─── Extracted entries ───

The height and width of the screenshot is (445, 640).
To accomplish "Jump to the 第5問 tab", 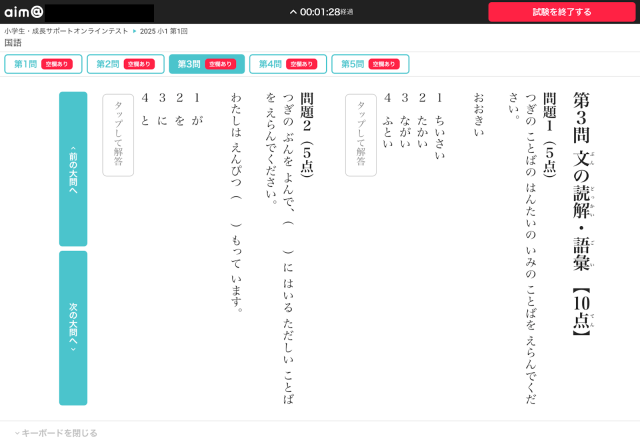I will [x=369, y=64].
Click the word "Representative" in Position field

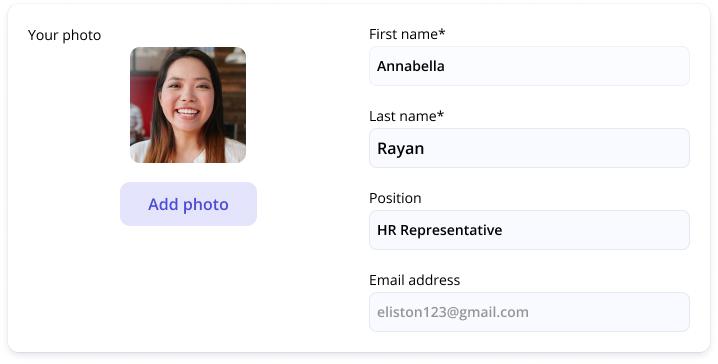[451, 230]
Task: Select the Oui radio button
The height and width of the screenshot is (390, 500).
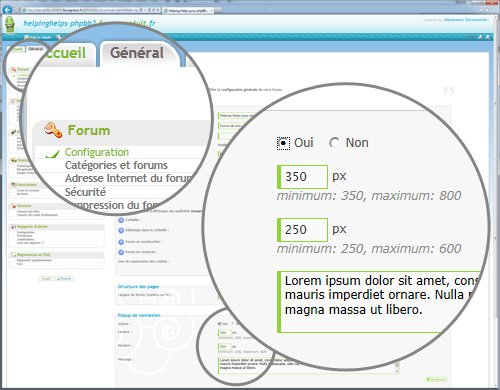Action: (283, 143)
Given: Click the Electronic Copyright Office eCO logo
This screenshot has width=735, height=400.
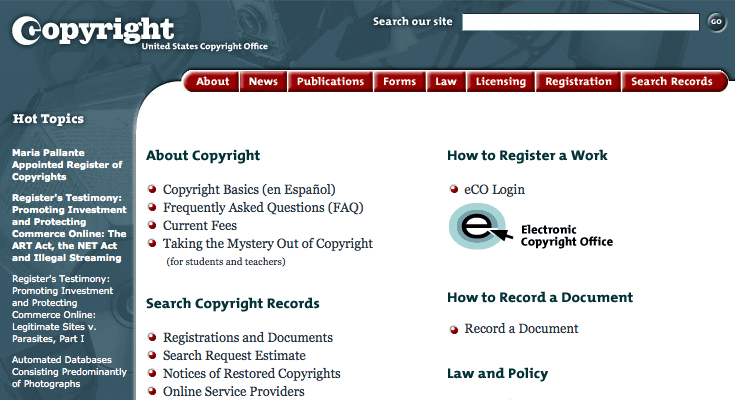Looking at the screenshot, I should pyautogui.click(x=530, y=227).
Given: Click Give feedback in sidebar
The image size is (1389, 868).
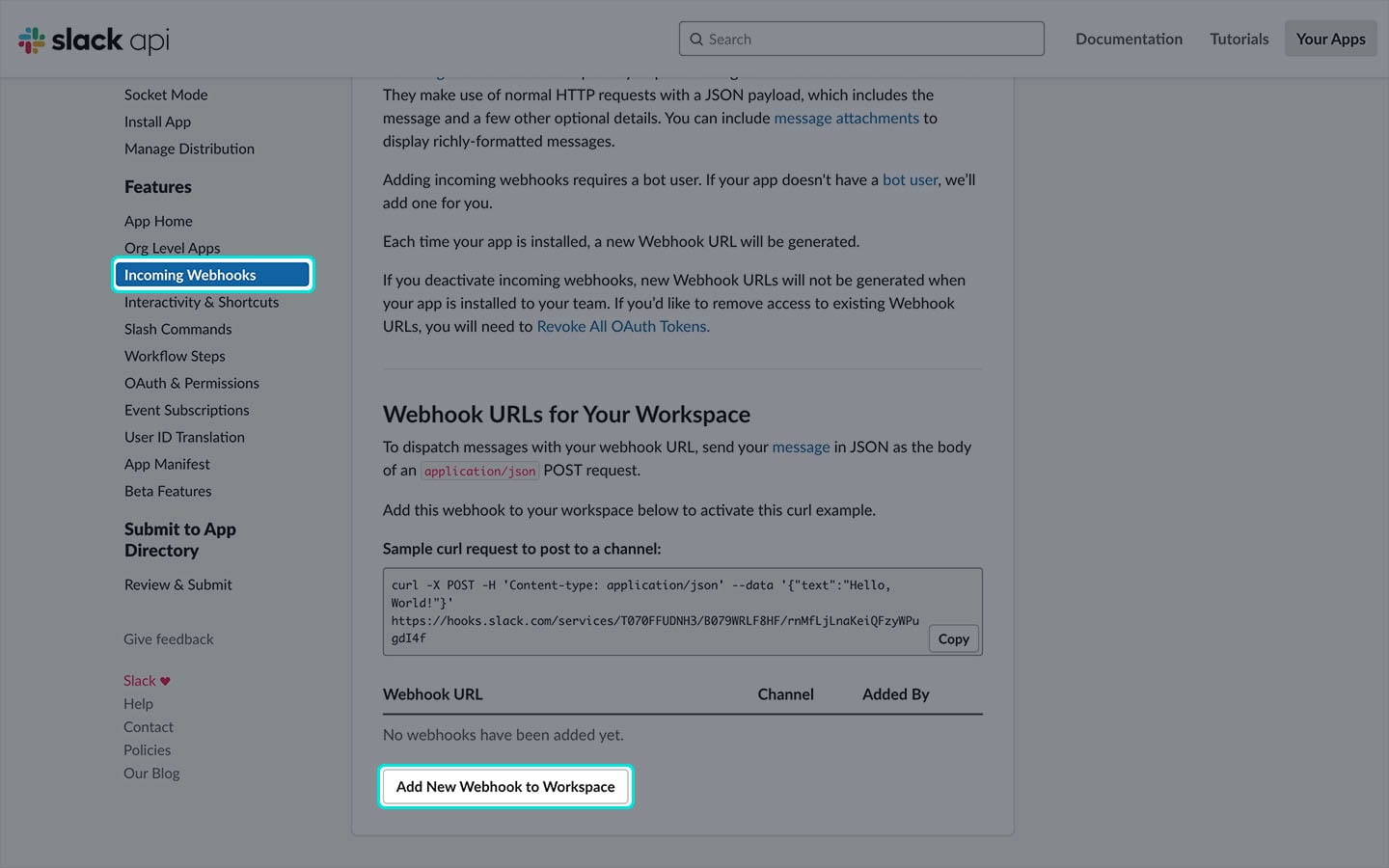Looking at the screenshot, I should (x=168, y=639).
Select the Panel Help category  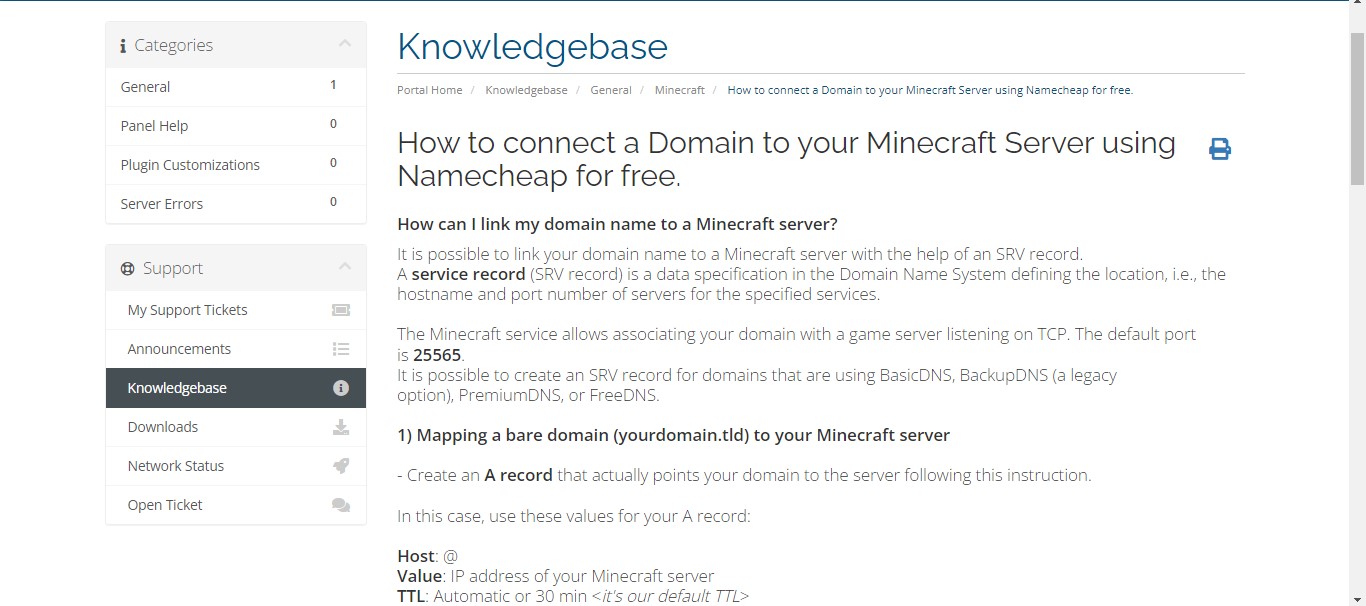click(154, 125)
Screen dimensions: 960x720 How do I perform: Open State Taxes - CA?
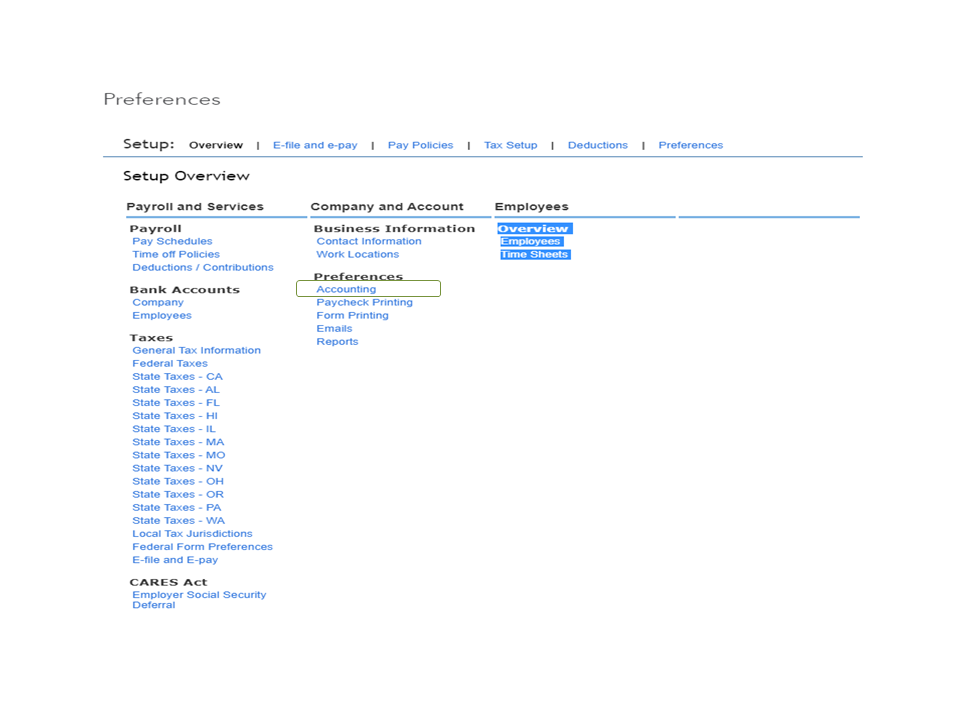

───

> Task statement
Check every line above for the string "Given" and copy those that have it.

> Solution
Given: Click the Electronic Copyright Office eCO logo
Given: Click Give feedback in sidebar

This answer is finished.